== Segment start ==

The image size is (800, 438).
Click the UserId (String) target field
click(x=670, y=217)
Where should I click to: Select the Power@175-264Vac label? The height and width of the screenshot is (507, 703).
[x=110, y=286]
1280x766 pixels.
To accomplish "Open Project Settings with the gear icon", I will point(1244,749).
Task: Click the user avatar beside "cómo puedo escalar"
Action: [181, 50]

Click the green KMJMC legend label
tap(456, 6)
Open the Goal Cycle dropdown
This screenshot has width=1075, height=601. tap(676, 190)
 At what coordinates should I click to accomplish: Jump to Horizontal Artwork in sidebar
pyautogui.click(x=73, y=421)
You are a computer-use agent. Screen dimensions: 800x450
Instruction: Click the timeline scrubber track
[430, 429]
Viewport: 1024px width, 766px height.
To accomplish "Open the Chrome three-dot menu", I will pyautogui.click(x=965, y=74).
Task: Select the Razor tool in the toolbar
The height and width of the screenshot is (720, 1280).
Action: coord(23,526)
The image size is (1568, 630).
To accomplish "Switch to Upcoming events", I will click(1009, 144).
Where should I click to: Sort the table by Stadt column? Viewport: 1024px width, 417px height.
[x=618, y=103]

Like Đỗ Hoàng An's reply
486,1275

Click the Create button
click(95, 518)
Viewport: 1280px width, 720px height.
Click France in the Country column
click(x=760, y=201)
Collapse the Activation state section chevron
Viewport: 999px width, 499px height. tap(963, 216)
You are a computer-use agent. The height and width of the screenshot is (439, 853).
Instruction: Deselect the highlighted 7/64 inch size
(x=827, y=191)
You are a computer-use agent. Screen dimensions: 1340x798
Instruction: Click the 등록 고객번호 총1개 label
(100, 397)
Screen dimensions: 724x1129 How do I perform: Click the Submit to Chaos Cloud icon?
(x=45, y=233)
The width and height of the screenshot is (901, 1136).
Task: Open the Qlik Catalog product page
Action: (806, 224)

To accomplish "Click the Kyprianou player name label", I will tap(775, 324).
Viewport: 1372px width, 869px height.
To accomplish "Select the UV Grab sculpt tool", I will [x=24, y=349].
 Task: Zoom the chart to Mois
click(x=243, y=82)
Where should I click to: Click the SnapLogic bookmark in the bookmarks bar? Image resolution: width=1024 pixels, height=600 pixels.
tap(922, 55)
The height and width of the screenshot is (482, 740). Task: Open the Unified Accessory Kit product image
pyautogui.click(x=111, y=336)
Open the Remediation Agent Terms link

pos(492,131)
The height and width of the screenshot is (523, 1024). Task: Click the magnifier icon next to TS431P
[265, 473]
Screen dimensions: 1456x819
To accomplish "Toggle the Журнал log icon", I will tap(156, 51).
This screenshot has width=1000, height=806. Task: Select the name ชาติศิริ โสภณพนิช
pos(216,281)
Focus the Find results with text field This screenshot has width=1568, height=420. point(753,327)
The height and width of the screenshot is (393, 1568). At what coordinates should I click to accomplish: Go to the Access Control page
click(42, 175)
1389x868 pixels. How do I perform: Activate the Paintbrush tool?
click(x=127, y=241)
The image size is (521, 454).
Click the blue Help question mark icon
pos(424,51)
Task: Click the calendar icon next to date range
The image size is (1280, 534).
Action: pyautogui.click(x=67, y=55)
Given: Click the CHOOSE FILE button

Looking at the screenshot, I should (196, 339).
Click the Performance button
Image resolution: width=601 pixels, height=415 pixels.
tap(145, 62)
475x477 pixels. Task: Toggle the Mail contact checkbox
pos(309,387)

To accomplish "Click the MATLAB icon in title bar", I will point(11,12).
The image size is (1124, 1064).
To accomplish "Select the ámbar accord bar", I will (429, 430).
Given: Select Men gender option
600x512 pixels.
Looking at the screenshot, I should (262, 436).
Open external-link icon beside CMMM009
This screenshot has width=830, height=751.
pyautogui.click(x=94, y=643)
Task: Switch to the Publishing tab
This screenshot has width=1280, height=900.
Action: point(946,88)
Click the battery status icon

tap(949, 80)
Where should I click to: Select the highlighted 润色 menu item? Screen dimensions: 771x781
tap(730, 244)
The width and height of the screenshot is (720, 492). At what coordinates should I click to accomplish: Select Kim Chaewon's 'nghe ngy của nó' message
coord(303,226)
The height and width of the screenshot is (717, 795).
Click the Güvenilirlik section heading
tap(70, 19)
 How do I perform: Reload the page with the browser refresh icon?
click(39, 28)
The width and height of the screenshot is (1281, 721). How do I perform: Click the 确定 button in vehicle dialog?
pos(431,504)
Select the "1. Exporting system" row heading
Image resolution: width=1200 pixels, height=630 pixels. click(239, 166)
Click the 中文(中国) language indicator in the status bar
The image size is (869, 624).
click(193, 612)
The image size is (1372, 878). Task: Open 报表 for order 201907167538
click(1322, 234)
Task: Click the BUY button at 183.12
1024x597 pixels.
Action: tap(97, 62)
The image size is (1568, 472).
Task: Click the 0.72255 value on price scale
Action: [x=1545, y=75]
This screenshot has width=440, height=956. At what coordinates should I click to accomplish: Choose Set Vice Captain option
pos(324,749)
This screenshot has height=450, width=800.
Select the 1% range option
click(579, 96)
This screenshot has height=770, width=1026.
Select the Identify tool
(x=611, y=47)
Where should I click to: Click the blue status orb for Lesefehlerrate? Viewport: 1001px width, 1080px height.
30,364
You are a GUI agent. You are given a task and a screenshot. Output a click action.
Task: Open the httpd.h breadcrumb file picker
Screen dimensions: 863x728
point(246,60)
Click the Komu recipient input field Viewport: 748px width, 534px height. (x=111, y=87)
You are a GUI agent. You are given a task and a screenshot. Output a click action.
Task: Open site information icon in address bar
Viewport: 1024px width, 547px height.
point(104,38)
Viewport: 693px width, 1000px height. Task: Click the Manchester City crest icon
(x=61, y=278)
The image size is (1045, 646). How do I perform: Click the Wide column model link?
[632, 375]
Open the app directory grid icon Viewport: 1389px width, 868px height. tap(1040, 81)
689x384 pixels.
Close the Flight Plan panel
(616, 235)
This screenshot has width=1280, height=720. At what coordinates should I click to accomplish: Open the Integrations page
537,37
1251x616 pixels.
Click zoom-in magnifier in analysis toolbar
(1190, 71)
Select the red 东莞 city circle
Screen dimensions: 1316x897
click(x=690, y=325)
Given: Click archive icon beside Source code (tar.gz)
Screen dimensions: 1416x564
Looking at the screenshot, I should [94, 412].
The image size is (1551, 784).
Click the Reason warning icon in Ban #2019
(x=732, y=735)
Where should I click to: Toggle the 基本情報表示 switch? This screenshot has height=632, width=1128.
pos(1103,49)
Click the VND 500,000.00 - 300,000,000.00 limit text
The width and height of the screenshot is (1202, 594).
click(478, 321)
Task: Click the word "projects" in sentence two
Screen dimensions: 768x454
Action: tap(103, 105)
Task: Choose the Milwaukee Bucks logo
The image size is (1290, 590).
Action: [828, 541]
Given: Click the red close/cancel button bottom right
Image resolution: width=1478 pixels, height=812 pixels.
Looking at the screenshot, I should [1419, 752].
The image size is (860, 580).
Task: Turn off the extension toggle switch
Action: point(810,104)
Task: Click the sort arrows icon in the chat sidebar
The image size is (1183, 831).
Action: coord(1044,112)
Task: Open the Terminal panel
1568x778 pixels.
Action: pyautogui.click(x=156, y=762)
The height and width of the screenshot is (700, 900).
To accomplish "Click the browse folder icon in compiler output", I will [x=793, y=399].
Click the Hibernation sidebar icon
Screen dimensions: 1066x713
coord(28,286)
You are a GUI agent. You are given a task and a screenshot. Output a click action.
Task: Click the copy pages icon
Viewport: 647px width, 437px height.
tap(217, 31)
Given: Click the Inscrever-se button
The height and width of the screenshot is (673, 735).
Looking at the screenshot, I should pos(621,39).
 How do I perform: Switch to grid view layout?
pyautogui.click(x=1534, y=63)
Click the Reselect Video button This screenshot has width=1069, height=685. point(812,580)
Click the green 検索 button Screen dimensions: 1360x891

== Segment end ==

### What this task involves
Since only a count is wanted, give the number of lines in the listing that contain the word "computer".

### Written solution
3